There was much more of the same sort of high-toned epistolary rhetoric, written and sent by a dear hand, whose fanciful pen seemed touched by the ambrosial tints of Autumn. So the year was going out in a gorgeous carnival, before the Lent-like solemnity of Winter was assumed.
I had only two things to consider now: First, was it already too late to hasten thither, and enjoy the splendid spectacle so freely offered and so alluring; secondly, could I, if yet in time, venture so boldly upon the edge of Winter, and risk the possibility—nay, probability—of being snow-bound for four or six months, 30 miles from any human habitation?
I did not long consider. I felt every moment that the soul of Summer was passing. I scented the ascending incense of smoking and crackling boughs. What a requiem was being chanted by all the tremulous and broken voices of Nature! Would I, could I, longer forbear to join the passionate and tumultuous miserere? It seemed that I could not, for gathering about me the voluminous furs of Siberia, I bade adieu to friends, not without some forebodings awakened by the admonitions of my elders, then, dropping all the folly of the world, like a monk I went silently and alone into the monastery of a Sierran solitude, resigned, trusting, prayerful.
What an entering it was!

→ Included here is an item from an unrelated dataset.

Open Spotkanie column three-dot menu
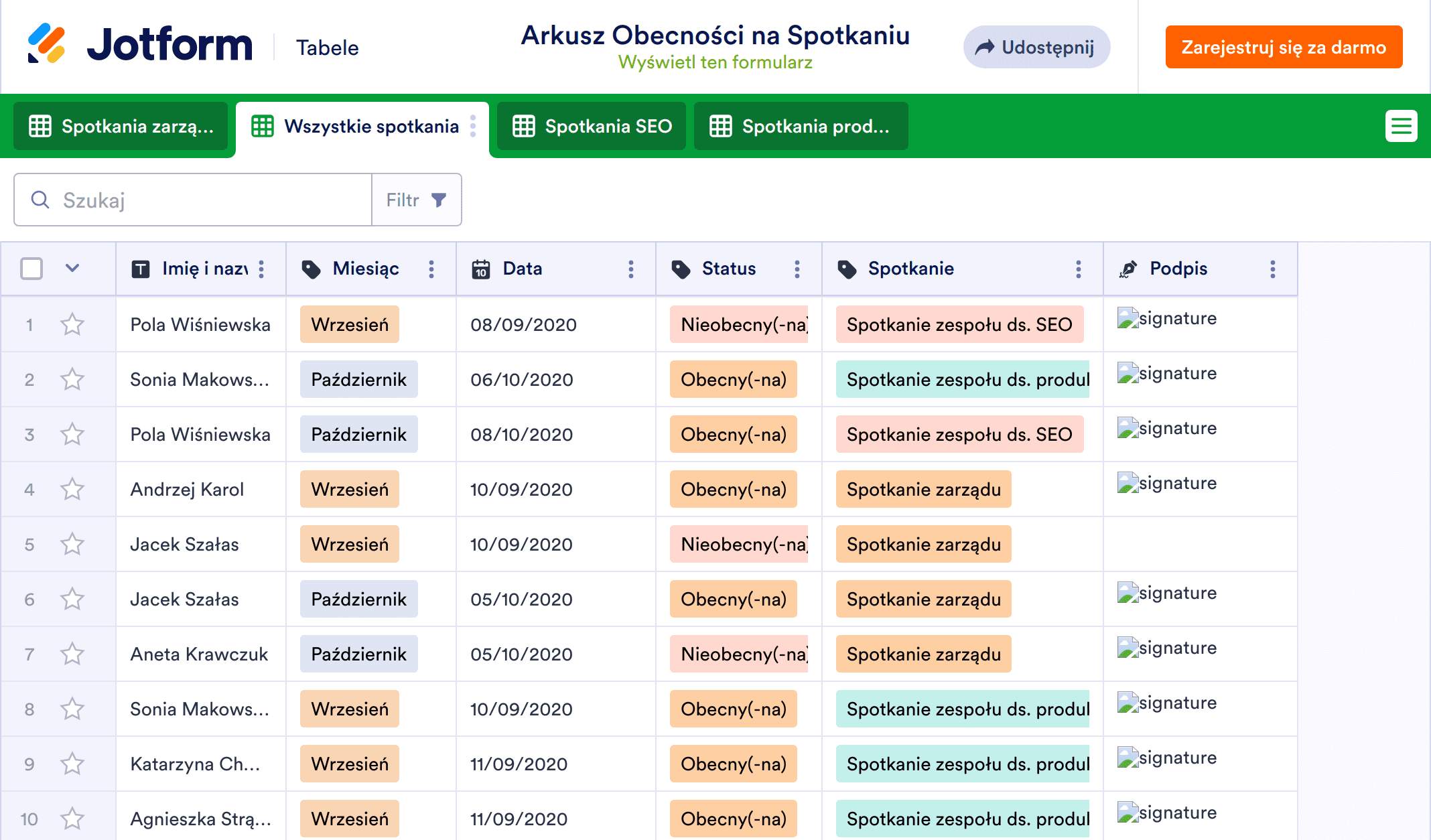 (x=1078, y=269)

With slow, devotional steps I approached the valley. There was a thin veil of snow over the upper trail. It was smooth and unbroken as I came upon it, following the blazed trees in my way. Footprints of bear and fox, squirrel and coyote, were traceable. The owl hooted at me, and the jay shot past me like a blue flash of light, uttering her prolonged, shrill cry. As for the owl, I could not see him, but I heard him at startling intervals give the challenge, “Who are you?” so I advanced and gave the countersign. I don’t believe it was for his grave face alone that the owl was chosen symbol of Wisdom.